Our firm has a list of instructions that we provide to our clients prior to these examinations, which we have found to be invaluable in cross examining insurance company doctors at trial. First, in many instances, the insurance company doctor’s staff will request that the client fill out a complete questionnaire, as if your client was a patient. We instruct our clients that other than basic information such as name, age, and medical complaints, they should refuse to complete these questionnaires, which often are used by the insurance company doctors to attempt to obtain inconsistent facts or information not relevant to the case.

Also of great importance, these doctors frequently attempt to conduct a mini-deposition, with such questions as “Where were you looking just before the light changed?” or “Did you see the ice before you fell?”. These deposition type questions have nothing to do with the medical examinations, and are clearly asked by the doctors for the sole purpose of assisting the defense attorney in litigating the case.

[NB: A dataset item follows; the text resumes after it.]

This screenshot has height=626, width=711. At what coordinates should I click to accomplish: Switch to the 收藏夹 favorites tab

Clients must be strongly cautioned that the only proper inquiry by the doctor during the history portion of the visit is as to the injuries, treatment, medications, pain, disability, and prior medical history.

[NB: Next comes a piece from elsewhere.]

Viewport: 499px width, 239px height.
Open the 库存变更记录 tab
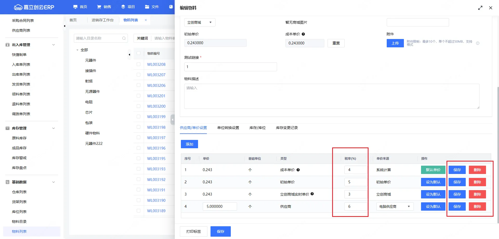tap(287, 128)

Several insurance companies, and in particular, Allstate Insurance Company (“The Good Hands People”) and State Farm Insurance Company (“The Good Neighbors”) use a computer system known as “Colossus” to evaluate their personal injury claims. If Colossus decides that your case has little or no merit, no claims adjuster with the benefit of a police report, medical records, and hospital records can overrule or modify that decision.

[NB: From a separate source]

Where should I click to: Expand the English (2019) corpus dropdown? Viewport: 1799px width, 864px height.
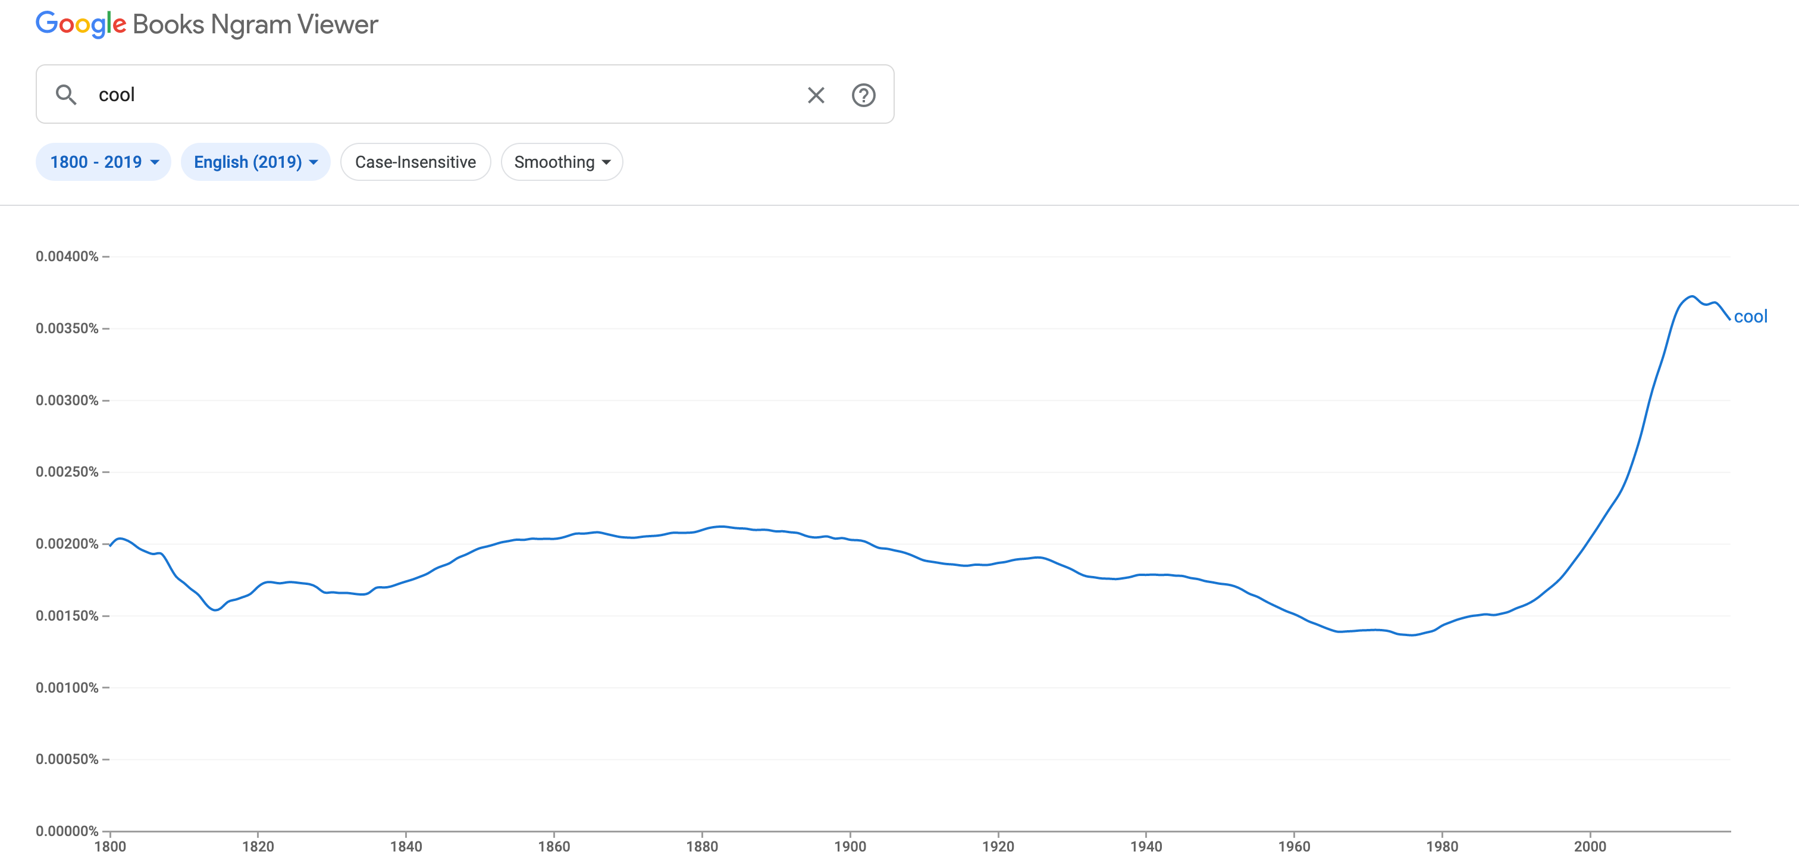[x=256, y=162]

Instead, Colossus considers a number of preliminary matters before looking at your individual case and injuries, including performing a “calculation” to attribute “severity points” to claims. As described by Ron Miller at, Colossus assigns a base severity rating, which is the starting point in the personal injury claim evaluation. Additionally, Colossus will evaluate the experience of the attorneys involved in the case and the venue of the action, After consideration of these factors, the system counts up the points and converts them to a dollar value.

By using Colossus, insurance companies try to reduce the value of your case, and won’t take into consideration factors such as the pain of an individual injury, loss of enjoyment of life, the effect on marital or family relationships, or the inability to perform activities of daily living.